Gosh yeah, I’m really looking to push my contest runs this year so when it comes round to the next Olympics I’m ready to fire all cannons and see what I can do.
When an Australian talks about going skiing people get a bit surprised you can do it there – what’s it like being from GB on the world scene?
People are always shocked, they don’t quite get it. I live in Ireland as well. When people ask me where I snowboard I say, well, when I’m at home I don’t snowboard at all, unless it’s at the snow centre.
They’re quite shocked about that. I use that time as time off. When I am in the mountains I really make the most of it and crank up the hours to make up for when I’m not there.
How do you go about training in Ireland without slopes?
I’m at the gym every day, pretty religiously. You’ll see me there at 9.30 in the morning doing weights, two days on heavy and one day lighter. It’s mostly weights and explosive stuff so I’m ready to take a hit. I should be doing more flexibility and yoga but I’ll be doing a lot more of that. You’ll find me at home either eating good food or in the gym when I’m at home, so it’s pretty good.
Put yourself in the shoes of one of us, a one or two times a year skier or boarder keen to get in a bit of shape to get the most out of the mint paid for accommodation/lifts etc – what training would you recommend?

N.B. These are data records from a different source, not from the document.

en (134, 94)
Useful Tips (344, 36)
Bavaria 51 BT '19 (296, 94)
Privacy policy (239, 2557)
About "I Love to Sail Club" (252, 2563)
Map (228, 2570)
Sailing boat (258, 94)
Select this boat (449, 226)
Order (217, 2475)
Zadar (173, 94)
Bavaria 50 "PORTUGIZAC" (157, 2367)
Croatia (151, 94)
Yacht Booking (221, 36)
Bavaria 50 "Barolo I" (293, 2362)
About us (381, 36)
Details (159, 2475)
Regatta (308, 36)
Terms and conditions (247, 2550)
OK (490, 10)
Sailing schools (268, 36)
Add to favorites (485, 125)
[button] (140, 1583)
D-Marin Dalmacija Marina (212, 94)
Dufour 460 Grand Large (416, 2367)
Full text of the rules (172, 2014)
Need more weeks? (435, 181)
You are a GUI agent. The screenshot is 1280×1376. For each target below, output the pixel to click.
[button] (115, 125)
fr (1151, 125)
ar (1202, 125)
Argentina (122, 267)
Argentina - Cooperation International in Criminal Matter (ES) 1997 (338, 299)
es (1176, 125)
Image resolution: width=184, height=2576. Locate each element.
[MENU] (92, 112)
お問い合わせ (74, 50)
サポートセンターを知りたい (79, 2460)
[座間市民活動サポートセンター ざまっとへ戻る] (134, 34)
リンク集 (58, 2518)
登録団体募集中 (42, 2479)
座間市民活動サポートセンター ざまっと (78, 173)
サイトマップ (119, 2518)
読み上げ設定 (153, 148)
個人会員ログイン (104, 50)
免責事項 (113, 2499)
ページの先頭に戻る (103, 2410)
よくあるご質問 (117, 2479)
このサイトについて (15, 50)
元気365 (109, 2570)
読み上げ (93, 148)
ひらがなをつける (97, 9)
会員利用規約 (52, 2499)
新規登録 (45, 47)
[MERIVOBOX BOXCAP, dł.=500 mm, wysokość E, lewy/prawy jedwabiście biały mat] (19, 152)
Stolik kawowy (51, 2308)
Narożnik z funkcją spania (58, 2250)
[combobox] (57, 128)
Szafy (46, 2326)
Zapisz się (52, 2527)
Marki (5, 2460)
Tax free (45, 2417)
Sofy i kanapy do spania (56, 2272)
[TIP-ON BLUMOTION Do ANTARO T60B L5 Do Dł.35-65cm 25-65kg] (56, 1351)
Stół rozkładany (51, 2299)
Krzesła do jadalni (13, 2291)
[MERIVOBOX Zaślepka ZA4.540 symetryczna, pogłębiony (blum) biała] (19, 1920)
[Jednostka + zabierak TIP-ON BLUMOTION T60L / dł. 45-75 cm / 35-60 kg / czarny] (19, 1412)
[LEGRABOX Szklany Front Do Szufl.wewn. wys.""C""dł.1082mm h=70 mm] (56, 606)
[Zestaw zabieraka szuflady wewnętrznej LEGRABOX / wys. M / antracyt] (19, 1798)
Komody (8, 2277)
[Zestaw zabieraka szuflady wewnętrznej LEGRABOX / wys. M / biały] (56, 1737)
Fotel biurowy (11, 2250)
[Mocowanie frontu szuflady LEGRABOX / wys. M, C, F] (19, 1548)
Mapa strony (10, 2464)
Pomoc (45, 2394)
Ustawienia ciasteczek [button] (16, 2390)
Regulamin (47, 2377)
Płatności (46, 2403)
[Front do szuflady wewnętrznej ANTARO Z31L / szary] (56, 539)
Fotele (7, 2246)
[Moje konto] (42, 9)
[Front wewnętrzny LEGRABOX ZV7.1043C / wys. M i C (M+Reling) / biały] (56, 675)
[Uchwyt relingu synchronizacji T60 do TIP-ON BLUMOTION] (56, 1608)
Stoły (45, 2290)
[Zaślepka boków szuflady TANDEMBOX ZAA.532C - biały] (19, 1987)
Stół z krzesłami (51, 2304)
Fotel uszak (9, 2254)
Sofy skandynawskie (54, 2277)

One of the best things is probably to get out on a bike. Any kind of bike. Get a few spin classes under your belt if you’re part of a gym. It’s great for your cardio fitness and strength. Also your core is really important to help manouvre, especially when you get into doing tricks. You need to be fast, flexible and have good cardio so a big combo of everything, but if on a crash course to get ready get on a bike and get some squats in. That’s what my recommendation would be. Mostly just have fun though.